In der Nacht vom 29. auf den 30. Januar 2026 ereignete sich ein Vorfall im Dok Eung Tempel von Chiang Mai, der die Gemüter erhitzt. Ein australisches Pärchen, Joshua (32) und Gabrielle (27), beschmierte die heiligen Mauern des Tempels mit Graffiti. Dabei hielt eine Frau Wache, während ihr Partner mit schwarzer Farbe zu Werke ging. Eine Überwachungskamera zeichnete die Schandtat auf, was zu einer schnellen Ermittlung durch die Polizei führte. Der Tempelabgeordnete zeigte diese Schändung an und bezeichnete sie vehement als „Angriff auf das Heilige“.

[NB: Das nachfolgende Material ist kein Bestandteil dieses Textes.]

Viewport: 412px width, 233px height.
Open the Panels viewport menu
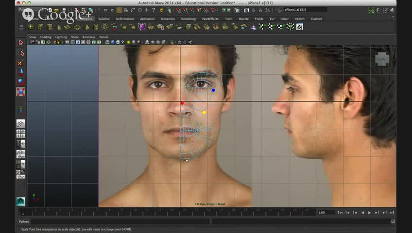(x=103, y=37)
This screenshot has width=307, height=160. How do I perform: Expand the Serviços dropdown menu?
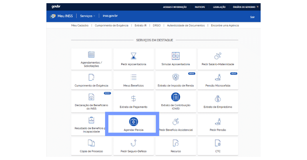(88, 16)
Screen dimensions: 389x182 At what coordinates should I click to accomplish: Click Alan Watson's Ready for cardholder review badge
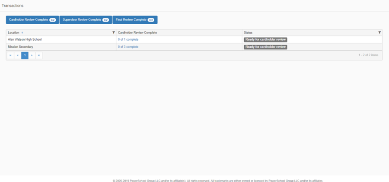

Die Ermittler ließen nicht lange auf sich warten und fanden heraus, dass das Paar nach der Tat in das nahe gelegene Pai, Mae Hong Son, gereist war. Die Vermieterin des Paares informierte die Polizei über deren Rückkehr nach Chiang Mai am 6. Februar. Die Beamten nahmen die beiden an der Pa Khoi Tai Brücke widerstandslos fest. Auf der Polizeistation gestanden sie sofort ihre Tat und müssen nun mit den Konsequenzen rechnen. Laut den Behörden müssen sie nicht nur die Reinigungskosten tragen, sondern der Abbot fordert auch Schadensersatz.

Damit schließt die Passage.